Tampax posted a joke to its official Twitter Monday that drew mixed reactions. Some followers found it hilarious, while others said it was “misogynistic” and overly sexualized women.
Many of the people objecting to the tweet began calling to “#BoycottTampax,” which has popped up on Twitter before. But many Trans-Exclusionary Radical Feminists (TERFs), or cis women who are hyper-feminist except when it comes to fighting for trans women’s rights, also seemed to be using Tampax’s latest tweet as an excuse to revive attacks against two high-profile members of the LGBTQ community.
A tweet from June claimed that Tampax was sponsoring Dylan Mulvaney, a trans woman, and Jeffrey Marsh, who is non-binary. Many of the people who were upset by that news in June are now behind the calls to boycott Tampax.
The claim stems from a TikTok Mulvaney made in March about how she has started carrying tampons with her, even though she doesn’t need them, after another woman asked her for one in a public restroom and she had none. The tweet also highlighted an Instagram campaign Marsh did in November 2020 with period product company This is L. and gender-neutral clothing brand The Phluid Project, in which Marsh mentioned that people of all genders have periods.
Mulvaney’s video was not sponsored by any brand, and Tampax was not involved in Marsh’s campaign, although both it and This is L. are owned by Procter & Gamble.
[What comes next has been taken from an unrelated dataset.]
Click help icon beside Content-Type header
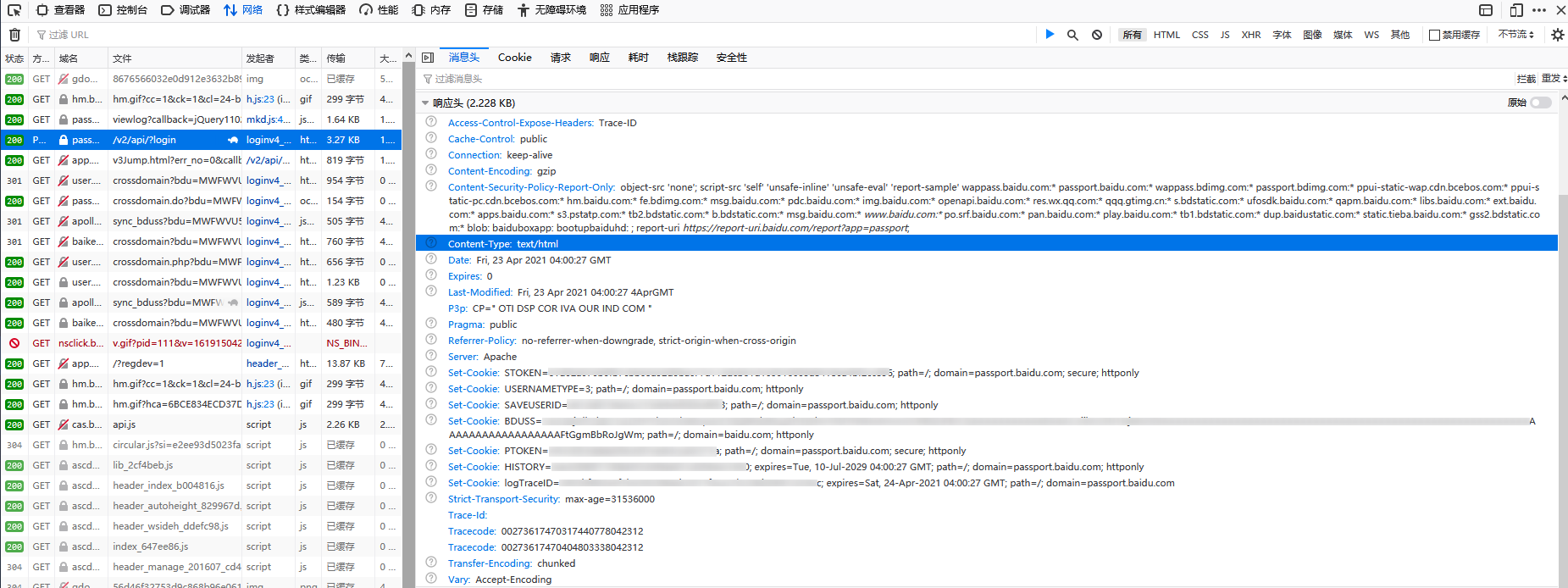 (x=431, y=243)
P&G did not respond to TNR’s question whether it sponsors either activist.
Still, TERFs found a way to get offended that people who need tampons were using them.
Adding more salt to the wound is the fact that the boycott calls come just two days after a gunman attacked a queer night club in Colorado Springs and killed five people, including two trans people, on the eve of Transgender Day of Remembrance.